→ AIM
Copy out every one of the lines below that contains the word "accomplish", matching its capitalization exactly.

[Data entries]
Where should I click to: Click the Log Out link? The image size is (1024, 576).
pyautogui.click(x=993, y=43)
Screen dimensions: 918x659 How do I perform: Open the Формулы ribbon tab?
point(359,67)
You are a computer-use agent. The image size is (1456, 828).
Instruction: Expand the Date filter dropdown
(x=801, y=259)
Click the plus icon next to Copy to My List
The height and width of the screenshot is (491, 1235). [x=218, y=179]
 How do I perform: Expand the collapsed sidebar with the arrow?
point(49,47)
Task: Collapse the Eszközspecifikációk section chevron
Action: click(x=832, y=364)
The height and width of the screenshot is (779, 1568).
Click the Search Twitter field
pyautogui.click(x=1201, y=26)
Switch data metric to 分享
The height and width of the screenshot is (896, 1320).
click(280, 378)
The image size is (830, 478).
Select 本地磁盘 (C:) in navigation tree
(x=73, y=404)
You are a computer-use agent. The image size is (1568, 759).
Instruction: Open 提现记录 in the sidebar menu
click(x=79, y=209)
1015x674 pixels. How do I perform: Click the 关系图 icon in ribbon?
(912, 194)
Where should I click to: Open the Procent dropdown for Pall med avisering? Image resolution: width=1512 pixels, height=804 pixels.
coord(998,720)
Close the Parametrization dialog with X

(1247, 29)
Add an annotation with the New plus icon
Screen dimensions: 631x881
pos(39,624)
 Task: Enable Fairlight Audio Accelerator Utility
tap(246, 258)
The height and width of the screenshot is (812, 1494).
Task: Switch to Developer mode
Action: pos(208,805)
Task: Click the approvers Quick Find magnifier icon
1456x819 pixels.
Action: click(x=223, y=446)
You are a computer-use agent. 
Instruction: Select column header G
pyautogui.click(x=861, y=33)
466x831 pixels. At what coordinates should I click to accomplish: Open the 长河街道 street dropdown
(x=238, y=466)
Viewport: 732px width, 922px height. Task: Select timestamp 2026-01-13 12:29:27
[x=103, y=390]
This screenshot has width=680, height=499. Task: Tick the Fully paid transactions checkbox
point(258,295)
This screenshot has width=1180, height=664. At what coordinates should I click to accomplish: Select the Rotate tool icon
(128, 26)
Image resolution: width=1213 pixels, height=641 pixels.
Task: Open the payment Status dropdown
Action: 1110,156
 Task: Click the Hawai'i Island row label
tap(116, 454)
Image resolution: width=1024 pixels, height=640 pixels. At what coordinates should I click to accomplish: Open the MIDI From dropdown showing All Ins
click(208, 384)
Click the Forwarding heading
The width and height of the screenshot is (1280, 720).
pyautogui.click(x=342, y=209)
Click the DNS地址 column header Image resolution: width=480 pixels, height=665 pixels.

→ TASK SOLUTION
466x831 pixels. At what coordinates should I click to accomplish: Open the 长河街道 street dropdown
This screenshot has width=1180, height=664. At what coordinates should I click to accomplish: Select the Rotate tool icon
Image resolution: width=1024 pixels, height=640 pixels. At what coordinates should I click to accomplish: Open the MIDI From dropdown showing All Ins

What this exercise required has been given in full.